Abstract

Abstract Background Delayed gastric emptying is a common feature after gastric pull-up for reconstruction following esophagectomy. Symptoms range from mild discomfort to life-threatening recurrent aspiration. Apart from the well-known and technically inevitable truncal vagotomy neither causative factors nor effective preventive measures have been clearly identified. Methods We did a retrospective study in 381 patients (317 males, 64 females; age: 22 -88 years; mean: 62,4 years), who underwent esophagectomy and gastric pull-up with cervical esophagogastrostomy between 1/2008 and 12/2017. During this period the surgical technique had been the same except that in the first phase no intervention at the pylorus had been done (N = 207), whereas in the second pyloromytomy (N = 97) and in the third (N = 110) intrapyloric injection of Botulinum-toxin was performed. Delayed gastric emptying was diagnosed by distension of the conduit with an air-fluid level on chest roentgenogram, and by symptoms and signs of regurgitation or vomiting in absence of other bowel obstruction. 122 patients had retrosternal pull-up due to transmural tumour growth or lymph-nodes, in 259 the orthotopic route was chosen. All patients were followed-up for at least three months after the operation. Results 56 patients (14,7%) developed delayed gastric emptying. Neither pyloromytomy nor injection of Botox had any effect as compared with the patients in the no-intervention period. The route of gastric pull-up had no influence either.

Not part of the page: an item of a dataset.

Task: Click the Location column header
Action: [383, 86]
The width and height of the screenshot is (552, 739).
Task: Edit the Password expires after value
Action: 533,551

In women (N = 15; 23,4%), however, delayed gastric emptying was significantly more frequent than in men (N = 41; 12,9%; P = 0.03). Moreover, the Body Mass Index (BMI) of patients with delayed gastric emptying (BMI = 26.6) was significantly higher than in those who had not (BMI = 24,7; P = 0.03). By multivariate analysis the influence of gender and BMI on the development of delayed gastric emptying remained significant. Conclusion The results of our single center retrospective analysis may show that both, gender and BMI might significantly influence the development of postoperative delayed gastric emptying after esophagectomy and reconstruction by gastric pull-up. For a better understanding and management of delayed gastric emptying prospective trials with larger numbers of patients are definitely needed. Disclosure All authors have declared no conflicts of interest.